If average teacher salaries hit $50,000, there will be a hole in the budget of approximately $24 millionBased on this math, the Budget fails to provide for teacher salaries exceeding $50,000.  Additionally, the failure to include funding sufficient to bring average teacher salaries above $50,000 puts to lie the notion that either the General Assembly or the Governor’s Office is actually anticipating that average teacher salaries will exceed $50,000.  Their campaign ads say one thing, but their budget is saying another.

So will North Carolina’s average teacher salaries exceed $50,000?  It’s certainly possible, but unlikely.  For average teacher salaries to exceed $50,000, teacher turnover would need to be far lower than what has been observed in years’ past.

Does the 2016 Budget bill bring average teacher salaries above $50,000?  Definitely not.  The budget only provides enough funding to support an increase in average salaries to approximately $49,751.  While this is close to $50,000, it is still below $50,000.  If average salaries exceed $50,000, there will be a hole in the budget of approximately $24 million.

No matter where average salaries shake out, is still clear that North Carolina’s teacher salary levels fall well short of the levels required to recruit the best and the brightest into teaching.  While North Carolina’s teacher salaries compare unfavorably to other states, the data is even more dire when teacher salaries are compared to other industries in North Carolina.  Recent analysis from the Economic Policy Institute indicates that North Carolina ranks 49th in terms of teacher salary competitiveness.  No matter where average teacher salaries shake out this year, it’s clear that there is still much more work to be done.

4 Comments


  1. Jim Wiseman

    August 31, 2016 at 1:12 pm

    Studies have shown that teachers make more money than employees in other fields who constantly complain about their pay and end up getting fired.

  2. David

    August 31, 2016 at 4:02 pm

    What irks me is that Michael Lee is saying on TV that N.C. teachers now make over $50.000 a year (Not average).
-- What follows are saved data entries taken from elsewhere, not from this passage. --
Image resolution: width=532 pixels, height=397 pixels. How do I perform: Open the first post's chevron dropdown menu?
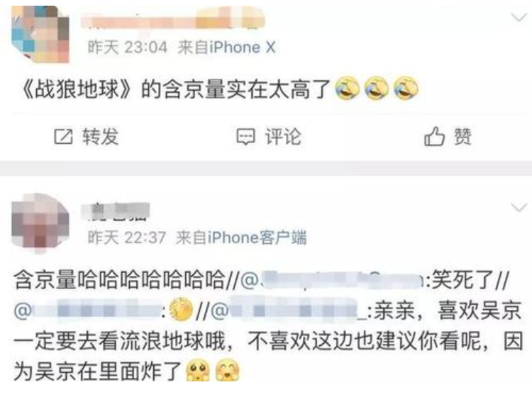click(x=519, y=17)

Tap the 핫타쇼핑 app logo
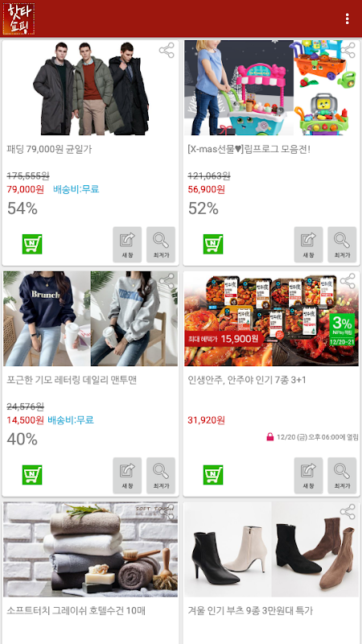pyautogui.click(x=19, y=19)
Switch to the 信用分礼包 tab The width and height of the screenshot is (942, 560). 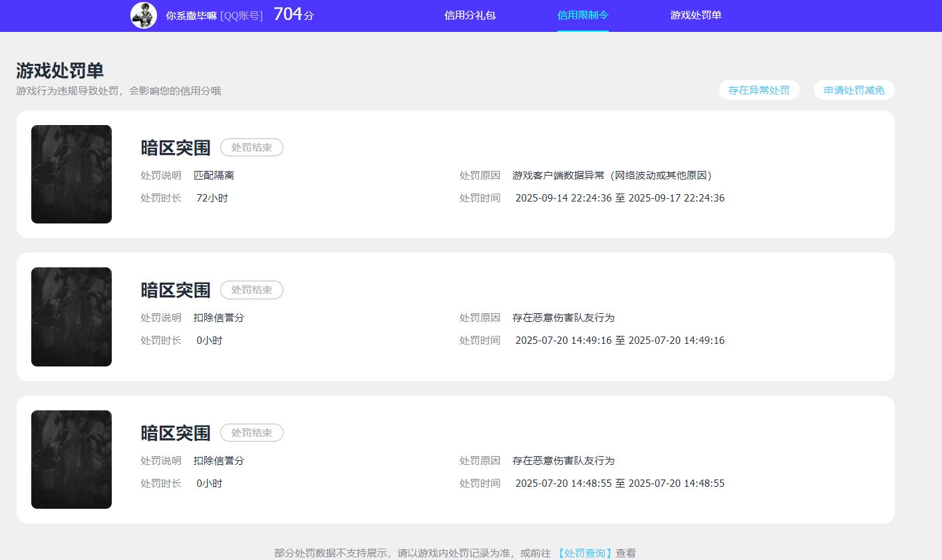tap(470, 15)
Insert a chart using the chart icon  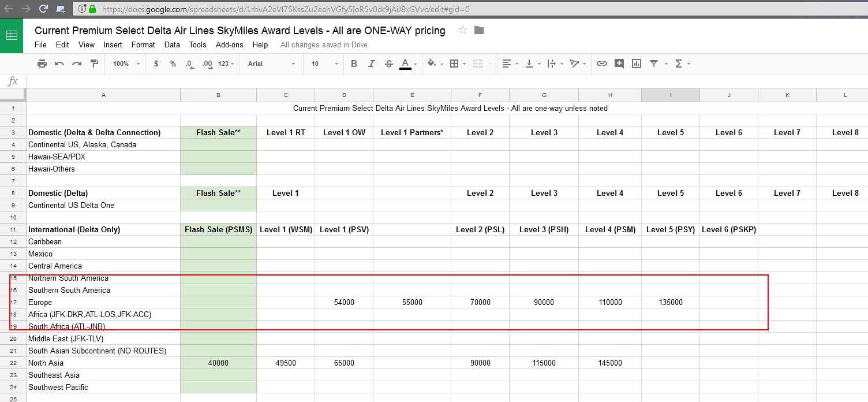pos(637,64)
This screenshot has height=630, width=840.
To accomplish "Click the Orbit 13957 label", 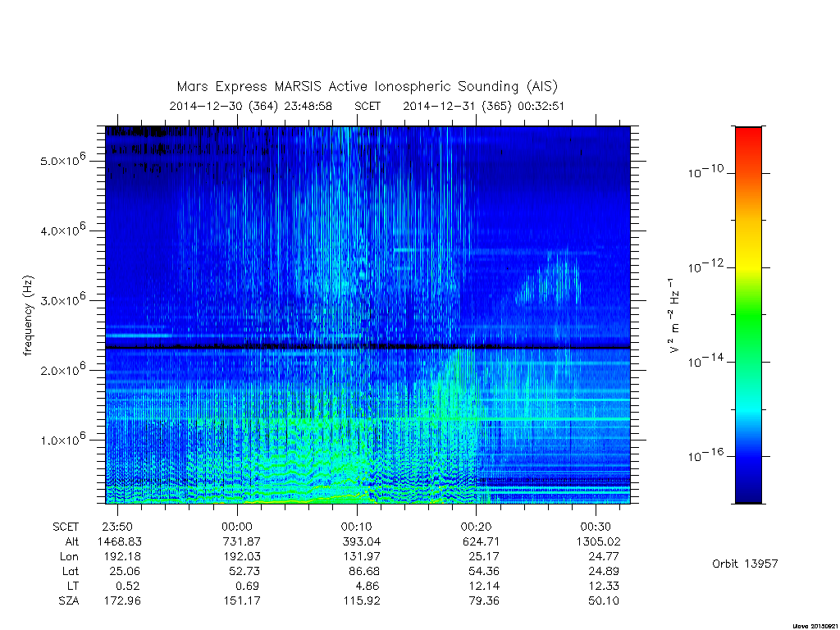I will point(745,564).
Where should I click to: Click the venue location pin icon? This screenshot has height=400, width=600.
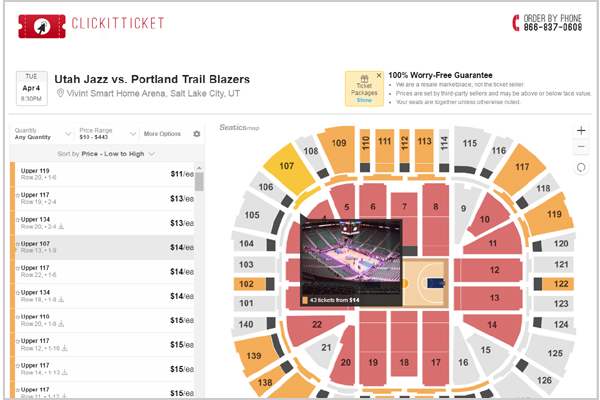pos(60,93)
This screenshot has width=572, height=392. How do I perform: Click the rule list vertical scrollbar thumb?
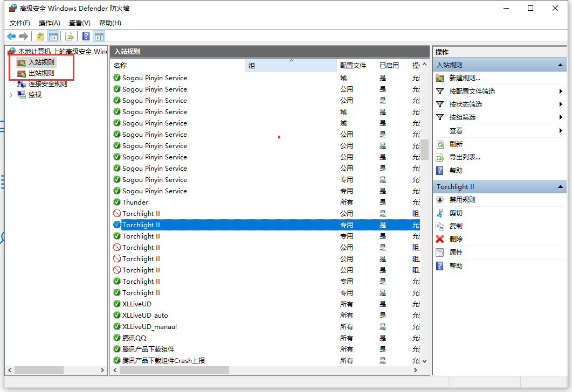425,149
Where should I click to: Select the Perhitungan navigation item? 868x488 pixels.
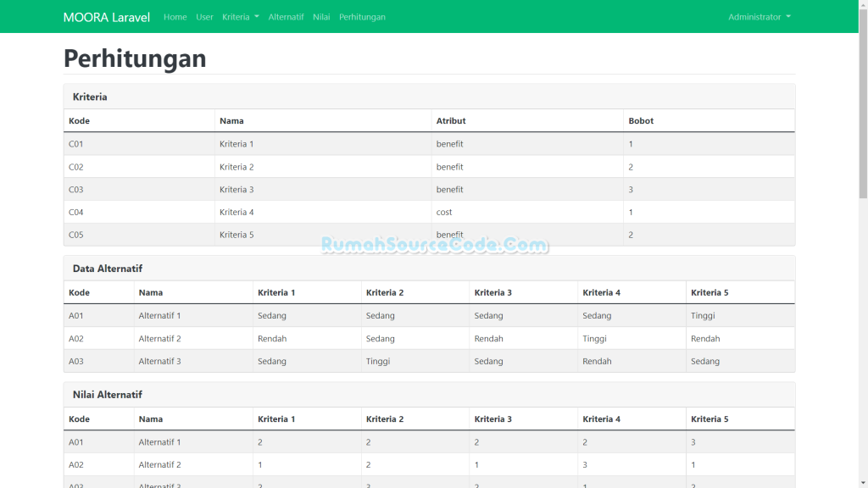[362, 16]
The beginning teacher with a Bachelors degree would have to work 25 years to make this much. It is very misleading to the general public who doesn’t know this and thinks that all teachers make this much money. I am a recently retired teacher and I know what a demanding job teaching is and what teachers deserve. It just makes me very angry to hear how politicians twist the facts just to get reelected! McCrory and the legislature are waging war on public education!

  3. Alan

    September 1, 2016 at 7:44 am

    Jim,

    Can you please cite the studies? I know of no teacher that makes more money than equivalently educated persons in the private sector.

  4. Bobby Dimwitt

    September 12, 2016 at 10:00 pm

    I’m sorry to say that there are an abundance (more like a plethora) of individuals that hold the position that Mr. “Wiseman” has. Sir. Instead of looking at this from the perspective that teachers are overpaid, undeserving nags, why not view it as a small group of specialized professionals teaching and nurturing a huge group of individuals that will represent our future. Students are the realization and materialization of our hopes and dreams. Why not pay that small group a livable wage??? Heck. Those nags are only guiding our future. But, I’m sure facts don’t matter to some, especially when one could vaguely refer to studies without citations. Studies have shown that people generally don’t care about facts, right???